# [Problem to solve]
Rewrite the records below with every "Locate an element on the screen" changed to "Find an element on the screen" and all other text left unchanged.

# [Data entries]
━━━━━━━━━━━━━━━━━━━━━━━━━━━━━━
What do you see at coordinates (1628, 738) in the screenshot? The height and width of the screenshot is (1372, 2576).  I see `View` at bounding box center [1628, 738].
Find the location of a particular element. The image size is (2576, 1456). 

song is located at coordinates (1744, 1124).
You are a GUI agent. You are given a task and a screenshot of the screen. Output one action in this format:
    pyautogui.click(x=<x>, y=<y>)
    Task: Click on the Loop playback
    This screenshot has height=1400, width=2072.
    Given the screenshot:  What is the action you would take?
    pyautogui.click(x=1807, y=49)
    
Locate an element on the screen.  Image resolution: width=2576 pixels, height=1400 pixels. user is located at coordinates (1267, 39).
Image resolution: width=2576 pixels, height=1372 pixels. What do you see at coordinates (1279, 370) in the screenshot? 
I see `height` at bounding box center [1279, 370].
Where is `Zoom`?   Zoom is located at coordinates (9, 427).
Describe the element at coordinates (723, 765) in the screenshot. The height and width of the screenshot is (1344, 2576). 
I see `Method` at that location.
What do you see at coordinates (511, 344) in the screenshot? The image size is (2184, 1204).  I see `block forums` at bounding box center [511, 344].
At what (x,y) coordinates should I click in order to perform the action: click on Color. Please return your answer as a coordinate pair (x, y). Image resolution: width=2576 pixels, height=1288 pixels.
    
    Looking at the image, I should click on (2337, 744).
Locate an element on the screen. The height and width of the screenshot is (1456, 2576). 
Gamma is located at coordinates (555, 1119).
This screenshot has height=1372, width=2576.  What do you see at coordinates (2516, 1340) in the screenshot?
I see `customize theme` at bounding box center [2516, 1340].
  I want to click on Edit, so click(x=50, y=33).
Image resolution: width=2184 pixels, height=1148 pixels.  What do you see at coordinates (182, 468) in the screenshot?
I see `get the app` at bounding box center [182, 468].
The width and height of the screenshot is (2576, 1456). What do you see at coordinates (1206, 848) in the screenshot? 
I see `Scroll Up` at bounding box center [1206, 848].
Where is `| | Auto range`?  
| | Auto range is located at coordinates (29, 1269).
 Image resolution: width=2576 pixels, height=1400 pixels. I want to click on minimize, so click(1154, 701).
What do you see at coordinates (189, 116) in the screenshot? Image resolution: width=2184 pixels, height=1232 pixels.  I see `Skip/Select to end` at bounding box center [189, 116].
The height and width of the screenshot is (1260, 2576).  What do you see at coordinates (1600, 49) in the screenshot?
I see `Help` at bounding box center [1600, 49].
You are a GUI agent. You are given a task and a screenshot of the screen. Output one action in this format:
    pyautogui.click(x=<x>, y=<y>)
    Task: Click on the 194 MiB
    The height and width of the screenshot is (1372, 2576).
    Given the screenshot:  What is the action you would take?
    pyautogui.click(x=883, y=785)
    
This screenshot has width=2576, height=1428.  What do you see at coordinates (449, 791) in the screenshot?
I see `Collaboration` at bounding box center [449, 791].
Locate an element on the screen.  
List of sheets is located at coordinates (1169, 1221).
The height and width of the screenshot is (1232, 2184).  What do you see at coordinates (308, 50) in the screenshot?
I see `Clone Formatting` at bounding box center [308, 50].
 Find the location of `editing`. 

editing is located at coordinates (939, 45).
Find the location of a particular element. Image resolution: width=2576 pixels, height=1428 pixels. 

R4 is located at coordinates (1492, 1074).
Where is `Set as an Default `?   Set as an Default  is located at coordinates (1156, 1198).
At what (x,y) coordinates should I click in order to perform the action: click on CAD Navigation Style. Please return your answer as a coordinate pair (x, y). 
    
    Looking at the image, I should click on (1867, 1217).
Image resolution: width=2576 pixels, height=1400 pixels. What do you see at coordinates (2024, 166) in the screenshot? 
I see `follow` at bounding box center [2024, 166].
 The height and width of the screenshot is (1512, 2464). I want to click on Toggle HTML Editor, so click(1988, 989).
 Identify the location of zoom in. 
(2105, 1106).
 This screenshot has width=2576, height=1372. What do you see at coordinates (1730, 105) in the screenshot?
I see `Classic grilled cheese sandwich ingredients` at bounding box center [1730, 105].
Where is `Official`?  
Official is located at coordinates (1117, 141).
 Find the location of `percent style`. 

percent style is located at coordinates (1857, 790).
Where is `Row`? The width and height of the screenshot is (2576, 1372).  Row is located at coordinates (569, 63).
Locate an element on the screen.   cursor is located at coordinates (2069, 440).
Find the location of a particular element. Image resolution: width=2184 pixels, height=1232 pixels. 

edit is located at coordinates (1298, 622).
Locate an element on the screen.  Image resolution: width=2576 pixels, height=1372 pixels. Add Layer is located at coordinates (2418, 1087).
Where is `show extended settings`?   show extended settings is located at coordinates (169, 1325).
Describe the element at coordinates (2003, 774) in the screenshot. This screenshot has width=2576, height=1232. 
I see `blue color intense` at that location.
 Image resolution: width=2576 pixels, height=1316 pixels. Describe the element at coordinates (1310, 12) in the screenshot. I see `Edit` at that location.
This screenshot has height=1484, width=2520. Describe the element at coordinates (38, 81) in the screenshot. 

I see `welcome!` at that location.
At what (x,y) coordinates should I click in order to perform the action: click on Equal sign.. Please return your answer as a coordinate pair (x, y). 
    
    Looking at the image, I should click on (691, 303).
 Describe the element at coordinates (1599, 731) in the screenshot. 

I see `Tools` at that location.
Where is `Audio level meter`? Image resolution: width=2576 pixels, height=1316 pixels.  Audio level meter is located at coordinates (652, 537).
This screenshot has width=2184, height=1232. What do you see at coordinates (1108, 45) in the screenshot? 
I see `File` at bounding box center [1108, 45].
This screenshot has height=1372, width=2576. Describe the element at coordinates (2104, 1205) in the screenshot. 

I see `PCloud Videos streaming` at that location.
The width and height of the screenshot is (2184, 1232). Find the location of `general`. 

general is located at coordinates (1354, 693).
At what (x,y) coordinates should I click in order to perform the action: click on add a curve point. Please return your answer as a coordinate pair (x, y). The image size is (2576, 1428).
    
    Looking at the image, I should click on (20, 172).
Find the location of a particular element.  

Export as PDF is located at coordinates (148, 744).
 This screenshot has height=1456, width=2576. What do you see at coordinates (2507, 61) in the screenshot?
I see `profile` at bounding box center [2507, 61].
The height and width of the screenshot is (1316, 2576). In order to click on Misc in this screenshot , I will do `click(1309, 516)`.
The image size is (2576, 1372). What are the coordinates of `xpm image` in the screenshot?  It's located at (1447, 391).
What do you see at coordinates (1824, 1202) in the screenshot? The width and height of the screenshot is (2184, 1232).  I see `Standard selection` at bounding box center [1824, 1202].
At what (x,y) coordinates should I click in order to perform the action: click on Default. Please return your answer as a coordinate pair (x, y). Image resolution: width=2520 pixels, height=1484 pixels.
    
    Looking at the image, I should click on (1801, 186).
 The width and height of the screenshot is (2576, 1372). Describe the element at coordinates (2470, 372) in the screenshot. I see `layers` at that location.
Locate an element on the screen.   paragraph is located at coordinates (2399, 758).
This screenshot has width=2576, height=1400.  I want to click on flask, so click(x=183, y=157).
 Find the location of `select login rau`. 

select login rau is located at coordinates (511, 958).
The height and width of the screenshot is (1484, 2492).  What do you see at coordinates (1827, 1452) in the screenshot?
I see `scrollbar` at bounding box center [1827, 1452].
━━━━━━━━━━━━━━━━━━━━━━━━━━━━━━
# [Completed exercise]
What do you see at coordinates (1628, 738) in the screenshot? The height and width of the screenshot is (1372, 2576).  I see `View` at bounding box center [1628, 738].
Find the location of a particular element. The image size is (2576, 1456). 

song is located at coordinates (1744, 1124).
You are a GUI agent. You are given a task and a screenshot of the screen. Output one action in this format:
    pyautogui.click(x=<x>, y=<y>)
    Task: Click on the Loop playback
    This screenshot has height=1400, width=2072.
    Given the screenshot:  What is the action you would take?
    pyautogui.click(x=1807, y=49)
    
Find an element on the screen.  Image resolution: width=2576 pixels, height=1400 pixels. user is located at coordinates (1267, 39).
Image resolution: width=2576 pixels, height=1372 pixels. What do you see at coordinates (1279, 370) in the screenshot? 
I see `height` at bounding box center [1279, 370].
Where is `Zoom`?   Zoom is located at coordinates (9, 427).
Describe the element at coordinates (723, 765) in the screenshot. The height and width of the screenshot is (1344, 2576). 
I see `Method` at that location.
What do you see at coordinates (511, 344) in the screenshot? The image size is (2184, 1204).  I see `block forums` at bounding box center [511, 344].
At what (x,y) coordinates should I click in order to perform the action: click on Color. Please return your answer as a coordinate pair (x, y). Image resolution: width=2576 pixels, height=1288 pixels.
    
    Looking at the image, I should click on (2337, 744).
Find an element on the screen. The height and width of the screenshot is (1456, 2576). 
Gamma is located at coordinates (555, 1119).
This screenshot has height=1372, width=2576.  What do you see at coordinates (2516, 1340) in the screenshot?
I see `customize theme` at bounding box center [2516, 1340].
  I want to click on Edit, so click(x=50, y=33).
Image resolution: width=2184 pixels, height=1148 pixels.  What do you see at coordinates (182, 468) in the screenshot?
I see `get the app` at bounding box center [182, 468].
The width and height of the screenshot is (2576, 1456). What do you see at coordinates (1206, 848) in the screenshot? 
I see `Scroll Up` at bounding box center [1206, 848].
Where is `| | Auto range`?  
| | Auto range is located at coordinates (29, 1269).
 Image resolution: width=2576 pixels, height=1400 pixels. I want to click on minimize, so click(1154, 701).
What do you see at coordinates (189, 116) in the screenshot? Image resolution: width=2184 pixels, height=1232 pixels.  I see `Skip/Select to end` at bounding box center [189, 116].
The height and width of the screenshot is (1260, 2576).  What do you see at coordinates (1600, 49) in the screenshot?
I see `Help` at bounding box center [1600, 49].
You are a GUI agent. You are given a task and a screenshot of the screen. Output one action in this format:
    pyautogui.click(x=<x>, y=<y>)
    Task: Click on the 194 MiB
    The height and width of the screenshot is (1372, 2576).
    Given the screenshot:  What is the action you would take?
    pyautogui.click(x=883, y=785)
    
This screenshot has width=2576, height=1428.  What do you see at coordinates (449, 791) in the screenshot?
I see `Collaboration` at bounding box center [449, 791].
Find an element on the screen.  
List of sheets is located at coordinates (1169, 1221).
The height and width of the screenshot is (1232, 2184).  What do you see at coordinates (308, 50) in the screenshot?
I see `Clone Formatting` at bounding box center [308, 50].
 Find the location of `editing`. 

editing is located at coordinates (939, 45).
Find the location of a particular element. Image resolution: width=2576 pixels, height=1428 pixels. 

R4 is located at coordinates (1492, 1074).
Where is `Set as an Default `?   Set as an Default  is located at coordinates (1156, 1198).
At what (x,y) coordinates should I click in order to perform the action: click on CAD Navigation Style. Please return your answer as a coordinate pair (x, y). 
    
    Looking at the image, I should click on (1867, 1217).
Image resolution: width=2576 pixels, height=1400 pixels. What do you see at coordinates (2024, 166) in the screenshot? 
I see `follow` at bounding box center [2024, 166].
 The height and width of the screenshot is (1512, 2464). I want to click on Toggle HTML Editor, so click(1988, 989).
 Identify the location of zoom in. 
(2105, 1106).
 This screenshot has width=2576, height=1372. What do you see at coordinates (1730, 105) in the screenshot?
I see `Classic grilled cheese sandwich ingredients` at bounding box center [1730, 105].
Where is `Official`?  
Official is located at coordinates (1117, 141).
 Find the location of `percent style`. 

percent style is located at coordinates (1857, 790).
Where is `Row`? The width and height of the screenshot is (2576, 1372).  Row is located at coordinates (569, 63).
Find an element on the screen.   cursor is located at coordinates (2069, 440).
Find the location of a particular element. Image resolution: width=2184 pixels, height=1232 pixels. 

edit is located at coordinates (1298, 622).
Find an element on the screen.  Image resolution: width=2576 pixels, height=1372 pixels. Add Layer is located at coordinates (2418, 1087).
Where is `show extended settings`?   show extended settings is located at coordinates (169, 1325).
Describe the element at coordinates (2003, 774) in the screenshot. This screenshot has width=2576, height=1232. 
I see `blue color intense` at that location.
 Image resolution: width=2576 pixels, height=1316 pixels. Describe the element at coordinates (1310, 12) in the screenshot. I see `Edit` at that location.
This screenshot has height=1484, width=2520. Describe the element at coordinates (38, 81) in the screenshot. 

I see `welcome!` at that location.
At what (x,y) coordinates should I click in order to perform the action: click on Equal sign.. Please return your answer as a coordinate pair (x, y). 
    
    Looking at the image, I should click on (691, 303).
 Describe the element at coordinates (1599, 731) in the screenshot. 

I see `Tools` at that location.
Where is `Audio level meter`? Image resolution: width=2576 pixels, height=1316 pixels.  Audio level meter is located at coordinates (652, 537).
This screenshot has width=2184, height=1232. What do you see at coordinates (1108, 45) in the screenshot? 
I see `File` at bounding box center [1108, 45].
This screenshot has height=1372, width=2576. Describe the element at coordinates (2104, 1205) in the screenshot. 

I see `PCloud Videos streaming` at that location.
The width and height of the screenshot is (2184, 1232). Find the location of `general`. 

general is located at coordinates (1354, 693).
At what (x,y) coordinates should I click in order to perform the action: click on add a curve point. Please return your answer as a coordinate pair (x, y). The image size is (2576, 1428).
    
    Looking at the image, I should click on (20, 172).
Find the location of a particular element.  

Export as PDF is located at coordinates (148, 744).
 This screenshot has height=1456, width=2576. What do you see at coordinates (2507, 61) in the screenshot?
I see `profile` at bounding box center [2507, 61].
The height and width of the screenshot is (1316, 2576). In order to click on Misc in this screenshot , I will do `click(1309, 516)`.
The image size is (2576, 1372). What are the coordinates of `xpm image` in the screenshot?  It's located at (1447, 391).
What do you see at coordinates (1824, 1202) in the screenshot? The width and height of the screenshot is (2184, 1232).  I see `Standard selection` at bounding box center [1824, 1202].
At what (x,y) coordinates should I click in order to perform the action: click on Default. Please return your answer as a coordinate pair (x, y). Image resolution: width=2520 pixels, height=1484 pixels.
    
    Looking at the image, I should click on (1801, 186).
 The width and height of the screenshot is (2576, 1372). Describe the element at coordinates (2470, 372) in the screenshot. I see `layers` at that location.
Find an element on the screen.   paragraph is located at coordinates (2399, 758).
This screenshot has width=2576, height=1400.  I want to click on flask, so click(x=183, y=157).
 Find the location of `select login rau`. 

select login rau is located at coordinates (511, 958).
The height and width of the screenshot is (1484, 2492).  What do you see at coordinates (1827, 1452) in the screenshot?
I see `scrollbar` at bounding box center [1827, 1452].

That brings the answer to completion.